Format the data from the line containing "Given: Select the" through the line containing "Looking at the" as a Markdown table with the columns Row and Line text, skipping blank lines and leaving the pictures out.

━━━ RECORDED INFORMATION

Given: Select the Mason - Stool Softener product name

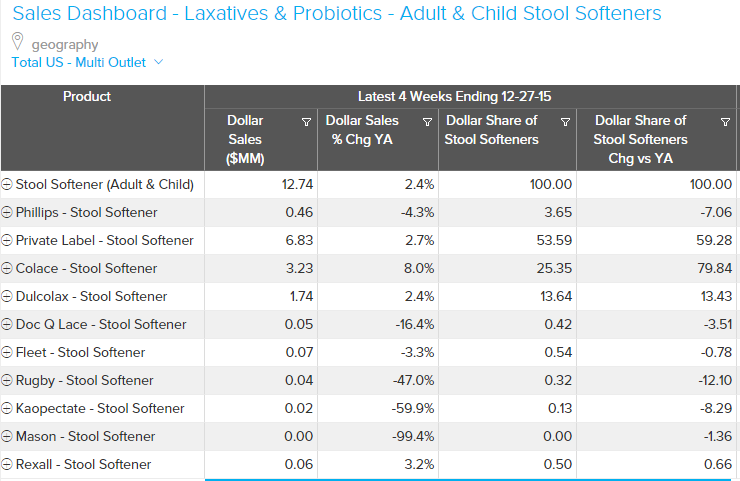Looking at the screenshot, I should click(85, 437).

━━━━━━
━━━ RECORDED INFORMATION

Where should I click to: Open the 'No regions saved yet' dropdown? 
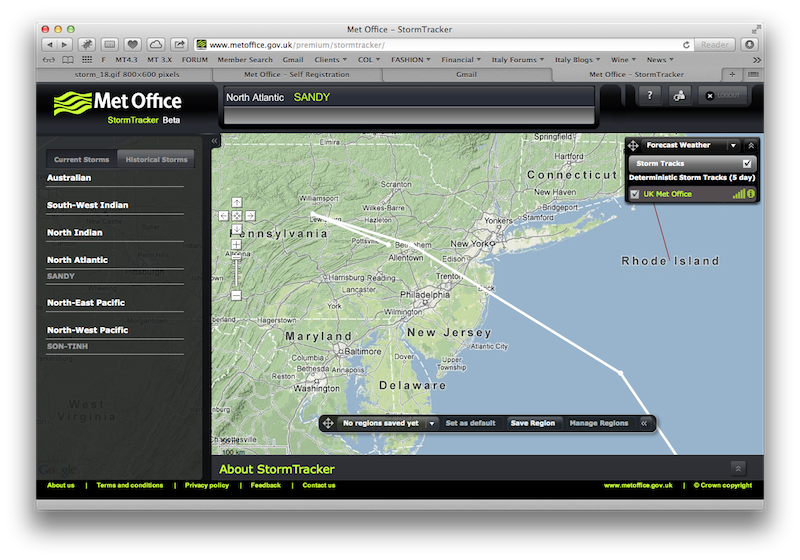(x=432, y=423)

━━━━━━
━━━ RECORDED INFORMATION

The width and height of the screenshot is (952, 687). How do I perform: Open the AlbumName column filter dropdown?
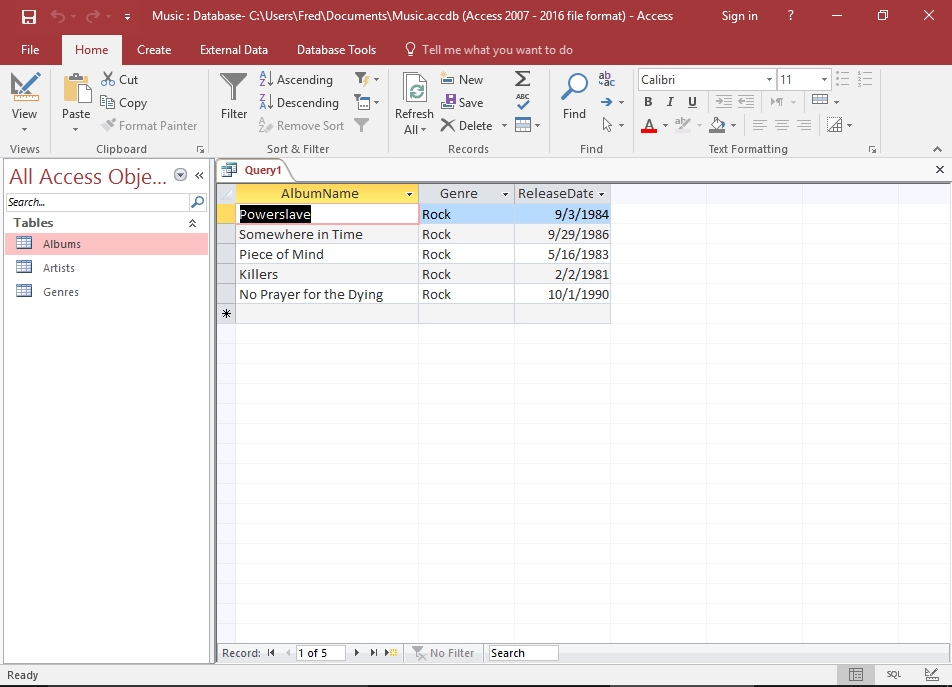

━━━━━━

**FULL OUTPUT:**
| Row | Line text |
|---|---|
| 1 | Given: Select the Mason - Stool Softener product name |
| 2 | Looking at the screenshot, I should click(85, 437). |